A self-excising Cre recombinase allows efficient recombination of multiple ectopic heterospecific lox sites in transgenic tobacco

To study the impact of different DNA configurations on the stability of transgene expression, a variant of the cre gene was developed. This variant allows for the highly efficient in planta removal of its own loxP-flanked coding sequence as well as other DNAs flanked by ectopic heterospecific lox sites, either lox511 or lox2272 or both, in trans. The plant intron-containing cre gene, cre(INT), was configured in such a way that self-excision generated an intact hygromycin resistance selectable marker gene. In this combination, all selected transformants showed highly efficient excision. Plants obtained showed no indication of any chimerism, indicating a cell autonomous nature of the hygromycin selection during transformation and regeneration.
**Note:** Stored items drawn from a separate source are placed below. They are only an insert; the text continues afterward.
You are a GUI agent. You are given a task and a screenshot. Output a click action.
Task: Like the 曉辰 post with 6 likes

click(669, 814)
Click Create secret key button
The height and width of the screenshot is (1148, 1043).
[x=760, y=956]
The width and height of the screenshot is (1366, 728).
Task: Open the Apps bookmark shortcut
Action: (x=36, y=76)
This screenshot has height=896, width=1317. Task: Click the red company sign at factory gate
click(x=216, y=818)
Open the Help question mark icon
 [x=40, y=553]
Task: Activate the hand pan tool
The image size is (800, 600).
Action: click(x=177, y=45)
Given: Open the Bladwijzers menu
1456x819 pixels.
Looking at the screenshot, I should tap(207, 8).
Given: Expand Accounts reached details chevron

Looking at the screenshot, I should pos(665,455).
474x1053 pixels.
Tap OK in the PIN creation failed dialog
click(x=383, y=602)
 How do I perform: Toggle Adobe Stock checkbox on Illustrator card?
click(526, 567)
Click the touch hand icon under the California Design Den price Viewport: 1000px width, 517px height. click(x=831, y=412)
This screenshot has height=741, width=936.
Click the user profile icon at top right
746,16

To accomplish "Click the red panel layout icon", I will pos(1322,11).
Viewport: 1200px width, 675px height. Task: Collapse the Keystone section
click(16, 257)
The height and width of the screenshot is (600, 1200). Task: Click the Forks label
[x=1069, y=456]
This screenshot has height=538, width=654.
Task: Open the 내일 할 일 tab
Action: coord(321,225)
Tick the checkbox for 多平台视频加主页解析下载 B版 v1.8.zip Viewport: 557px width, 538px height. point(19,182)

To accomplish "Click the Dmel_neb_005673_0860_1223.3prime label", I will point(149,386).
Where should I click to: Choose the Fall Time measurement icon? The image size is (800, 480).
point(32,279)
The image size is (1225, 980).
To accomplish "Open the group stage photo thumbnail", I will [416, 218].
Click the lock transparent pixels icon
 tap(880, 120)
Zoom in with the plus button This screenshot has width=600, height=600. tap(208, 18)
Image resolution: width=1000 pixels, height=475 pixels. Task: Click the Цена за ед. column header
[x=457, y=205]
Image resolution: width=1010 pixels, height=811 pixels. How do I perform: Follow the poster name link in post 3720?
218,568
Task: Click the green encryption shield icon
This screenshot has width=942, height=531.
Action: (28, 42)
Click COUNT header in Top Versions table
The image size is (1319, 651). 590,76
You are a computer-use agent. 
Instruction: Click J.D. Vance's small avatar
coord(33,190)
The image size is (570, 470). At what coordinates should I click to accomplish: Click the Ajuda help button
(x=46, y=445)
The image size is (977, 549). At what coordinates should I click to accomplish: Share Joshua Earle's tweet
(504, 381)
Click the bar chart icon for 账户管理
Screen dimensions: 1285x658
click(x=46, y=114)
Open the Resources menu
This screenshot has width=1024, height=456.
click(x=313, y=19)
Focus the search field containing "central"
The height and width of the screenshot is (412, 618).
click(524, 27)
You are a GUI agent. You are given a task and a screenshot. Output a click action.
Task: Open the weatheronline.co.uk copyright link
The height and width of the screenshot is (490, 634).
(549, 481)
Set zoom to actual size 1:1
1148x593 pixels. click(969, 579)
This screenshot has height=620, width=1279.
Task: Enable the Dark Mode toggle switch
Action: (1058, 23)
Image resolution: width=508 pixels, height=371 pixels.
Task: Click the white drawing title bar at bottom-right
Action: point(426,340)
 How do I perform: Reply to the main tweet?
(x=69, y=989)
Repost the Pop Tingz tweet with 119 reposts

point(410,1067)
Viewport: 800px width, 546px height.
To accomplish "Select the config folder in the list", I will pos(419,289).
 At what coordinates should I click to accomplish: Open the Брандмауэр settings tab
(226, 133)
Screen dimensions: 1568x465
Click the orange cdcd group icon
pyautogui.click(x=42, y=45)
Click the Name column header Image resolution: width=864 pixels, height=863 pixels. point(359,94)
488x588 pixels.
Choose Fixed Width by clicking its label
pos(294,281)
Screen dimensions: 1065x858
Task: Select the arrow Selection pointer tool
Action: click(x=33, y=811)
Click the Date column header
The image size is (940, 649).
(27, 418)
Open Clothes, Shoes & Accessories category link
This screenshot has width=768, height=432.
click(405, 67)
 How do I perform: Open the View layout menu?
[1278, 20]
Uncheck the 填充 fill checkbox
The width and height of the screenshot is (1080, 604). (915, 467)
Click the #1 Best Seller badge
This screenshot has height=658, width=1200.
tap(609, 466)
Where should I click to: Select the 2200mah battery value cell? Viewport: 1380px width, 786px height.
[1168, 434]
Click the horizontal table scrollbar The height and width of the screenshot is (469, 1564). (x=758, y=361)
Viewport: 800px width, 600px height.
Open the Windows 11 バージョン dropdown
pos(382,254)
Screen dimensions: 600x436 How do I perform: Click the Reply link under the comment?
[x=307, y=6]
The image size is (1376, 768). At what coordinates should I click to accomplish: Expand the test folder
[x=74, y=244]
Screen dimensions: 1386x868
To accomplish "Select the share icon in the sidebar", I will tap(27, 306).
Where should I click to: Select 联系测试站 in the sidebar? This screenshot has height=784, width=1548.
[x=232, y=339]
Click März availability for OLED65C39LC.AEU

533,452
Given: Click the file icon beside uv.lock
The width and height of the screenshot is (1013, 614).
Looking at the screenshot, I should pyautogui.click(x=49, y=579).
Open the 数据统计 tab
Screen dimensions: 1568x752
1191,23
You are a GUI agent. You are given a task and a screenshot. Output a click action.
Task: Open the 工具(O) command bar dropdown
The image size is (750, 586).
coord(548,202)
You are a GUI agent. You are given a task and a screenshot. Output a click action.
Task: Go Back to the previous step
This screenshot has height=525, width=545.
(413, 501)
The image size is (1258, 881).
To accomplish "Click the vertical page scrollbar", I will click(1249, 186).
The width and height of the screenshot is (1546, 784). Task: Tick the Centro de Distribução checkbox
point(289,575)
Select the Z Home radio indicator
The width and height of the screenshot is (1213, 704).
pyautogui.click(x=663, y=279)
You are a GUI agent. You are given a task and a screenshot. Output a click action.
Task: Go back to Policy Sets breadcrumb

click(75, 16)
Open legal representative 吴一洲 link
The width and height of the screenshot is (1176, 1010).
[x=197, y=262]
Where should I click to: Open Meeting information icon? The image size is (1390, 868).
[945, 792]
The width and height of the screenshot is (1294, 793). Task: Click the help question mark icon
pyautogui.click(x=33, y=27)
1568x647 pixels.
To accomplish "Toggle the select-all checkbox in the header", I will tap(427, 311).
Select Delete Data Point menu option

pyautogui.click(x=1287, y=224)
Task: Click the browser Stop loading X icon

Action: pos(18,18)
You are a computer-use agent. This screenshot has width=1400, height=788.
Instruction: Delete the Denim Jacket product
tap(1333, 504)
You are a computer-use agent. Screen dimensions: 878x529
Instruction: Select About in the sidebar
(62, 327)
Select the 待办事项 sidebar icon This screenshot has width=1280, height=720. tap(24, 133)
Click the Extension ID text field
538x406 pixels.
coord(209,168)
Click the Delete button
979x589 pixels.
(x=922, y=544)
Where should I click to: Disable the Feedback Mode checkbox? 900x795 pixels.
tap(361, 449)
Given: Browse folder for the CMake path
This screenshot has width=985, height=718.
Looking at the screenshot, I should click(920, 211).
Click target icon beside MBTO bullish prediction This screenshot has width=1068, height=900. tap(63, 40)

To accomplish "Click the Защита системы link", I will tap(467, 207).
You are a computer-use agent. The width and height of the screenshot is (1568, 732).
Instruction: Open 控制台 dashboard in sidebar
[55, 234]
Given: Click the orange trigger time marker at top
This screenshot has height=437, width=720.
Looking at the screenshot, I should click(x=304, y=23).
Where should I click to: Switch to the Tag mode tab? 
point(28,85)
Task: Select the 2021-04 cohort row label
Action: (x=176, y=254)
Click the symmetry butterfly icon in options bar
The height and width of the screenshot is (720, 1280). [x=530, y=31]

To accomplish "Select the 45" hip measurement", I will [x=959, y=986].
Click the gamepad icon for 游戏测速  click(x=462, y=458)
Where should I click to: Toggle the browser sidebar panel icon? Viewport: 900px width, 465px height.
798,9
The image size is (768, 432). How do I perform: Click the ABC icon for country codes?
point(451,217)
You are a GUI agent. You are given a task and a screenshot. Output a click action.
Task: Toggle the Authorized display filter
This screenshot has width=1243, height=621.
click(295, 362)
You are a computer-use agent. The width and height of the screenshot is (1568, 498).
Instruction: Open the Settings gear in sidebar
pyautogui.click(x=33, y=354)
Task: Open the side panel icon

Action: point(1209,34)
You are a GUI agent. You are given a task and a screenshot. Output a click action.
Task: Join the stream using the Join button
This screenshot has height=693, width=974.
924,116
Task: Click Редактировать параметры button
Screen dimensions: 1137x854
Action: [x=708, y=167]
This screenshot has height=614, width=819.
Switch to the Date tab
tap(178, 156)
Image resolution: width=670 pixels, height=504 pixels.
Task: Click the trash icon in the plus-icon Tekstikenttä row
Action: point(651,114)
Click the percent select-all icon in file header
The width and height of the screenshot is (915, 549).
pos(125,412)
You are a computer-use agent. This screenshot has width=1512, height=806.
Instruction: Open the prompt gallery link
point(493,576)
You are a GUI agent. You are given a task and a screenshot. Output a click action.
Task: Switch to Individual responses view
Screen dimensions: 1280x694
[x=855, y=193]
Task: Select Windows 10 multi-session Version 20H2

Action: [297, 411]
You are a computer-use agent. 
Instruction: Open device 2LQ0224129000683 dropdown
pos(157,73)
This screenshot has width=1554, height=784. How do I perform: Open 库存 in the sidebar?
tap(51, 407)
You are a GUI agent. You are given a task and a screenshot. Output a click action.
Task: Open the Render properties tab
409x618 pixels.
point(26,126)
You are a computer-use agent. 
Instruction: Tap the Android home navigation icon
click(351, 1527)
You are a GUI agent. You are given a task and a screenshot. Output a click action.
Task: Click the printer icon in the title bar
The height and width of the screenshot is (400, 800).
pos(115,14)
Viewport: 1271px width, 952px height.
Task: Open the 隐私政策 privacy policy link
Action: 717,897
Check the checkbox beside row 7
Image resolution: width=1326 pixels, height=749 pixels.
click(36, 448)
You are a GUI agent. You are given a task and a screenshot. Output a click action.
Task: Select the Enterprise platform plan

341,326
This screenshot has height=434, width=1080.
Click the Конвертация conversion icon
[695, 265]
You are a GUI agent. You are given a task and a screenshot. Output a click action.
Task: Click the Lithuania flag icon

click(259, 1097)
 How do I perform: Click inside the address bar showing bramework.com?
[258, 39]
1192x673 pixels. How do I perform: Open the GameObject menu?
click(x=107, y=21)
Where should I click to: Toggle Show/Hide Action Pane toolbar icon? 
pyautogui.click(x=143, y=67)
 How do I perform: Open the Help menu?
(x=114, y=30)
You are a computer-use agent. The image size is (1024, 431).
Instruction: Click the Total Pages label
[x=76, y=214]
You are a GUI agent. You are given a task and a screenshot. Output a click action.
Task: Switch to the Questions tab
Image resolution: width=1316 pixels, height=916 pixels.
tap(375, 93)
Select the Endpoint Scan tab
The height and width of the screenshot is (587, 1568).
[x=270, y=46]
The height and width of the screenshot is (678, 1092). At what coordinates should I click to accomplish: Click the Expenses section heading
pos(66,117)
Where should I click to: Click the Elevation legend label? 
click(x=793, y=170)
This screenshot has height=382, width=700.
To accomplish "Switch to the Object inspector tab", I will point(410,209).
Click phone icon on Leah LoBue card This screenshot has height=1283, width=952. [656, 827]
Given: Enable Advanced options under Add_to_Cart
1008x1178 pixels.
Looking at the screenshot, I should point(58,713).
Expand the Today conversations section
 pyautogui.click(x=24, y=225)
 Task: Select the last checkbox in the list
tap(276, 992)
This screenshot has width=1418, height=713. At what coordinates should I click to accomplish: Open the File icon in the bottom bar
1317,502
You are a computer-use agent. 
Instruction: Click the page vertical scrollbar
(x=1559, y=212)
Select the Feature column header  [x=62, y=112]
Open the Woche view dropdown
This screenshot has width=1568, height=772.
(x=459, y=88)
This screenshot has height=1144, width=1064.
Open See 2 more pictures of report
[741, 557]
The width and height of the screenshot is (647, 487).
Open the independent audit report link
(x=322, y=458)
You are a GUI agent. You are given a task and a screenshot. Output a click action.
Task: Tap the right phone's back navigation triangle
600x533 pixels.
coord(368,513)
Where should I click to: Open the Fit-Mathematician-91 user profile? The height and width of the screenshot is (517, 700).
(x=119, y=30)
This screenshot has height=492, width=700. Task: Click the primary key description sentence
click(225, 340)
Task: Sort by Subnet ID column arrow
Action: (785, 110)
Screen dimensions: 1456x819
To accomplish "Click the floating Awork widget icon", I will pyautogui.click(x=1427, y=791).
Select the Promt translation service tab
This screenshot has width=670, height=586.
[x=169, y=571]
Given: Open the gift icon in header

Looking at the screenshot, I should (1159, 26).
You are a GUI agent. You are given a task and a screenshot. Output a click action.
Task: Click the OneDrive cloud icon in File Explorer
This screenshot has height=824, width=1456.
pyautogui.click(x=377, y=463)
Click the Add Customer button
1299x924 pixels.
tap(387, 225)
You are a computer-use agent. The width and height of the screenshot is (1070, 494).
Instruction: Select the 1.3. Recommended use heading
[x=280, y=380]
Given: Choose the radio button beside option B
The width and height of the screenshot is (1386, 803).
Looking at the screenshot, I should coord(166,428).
The highly efficient concomitant removal of wildtype and heterospecific lox site-flanked DNA demonstrated that upon retransformation with the self-excising cre(INT), sufficient amounts of Cre enzyme were produced prior to its removal. Plants obtained with cre(INT) showed much less frequently the Cre-associated phenomenon of reduced fertility than plants obtained with a continuous presence of Cre recombinase. The cre(INT) system has therefore advantages over systems with a continuously present Cre. The cre(INT) system was successfully used for removal of two chromatin boundary elements from transgene cassettes in tobacco. Analysis of plants with and without boundary elements on the same chromosomal location will contribute to a better evaluation of the role of such elements in the regulation of transgene expression in plants.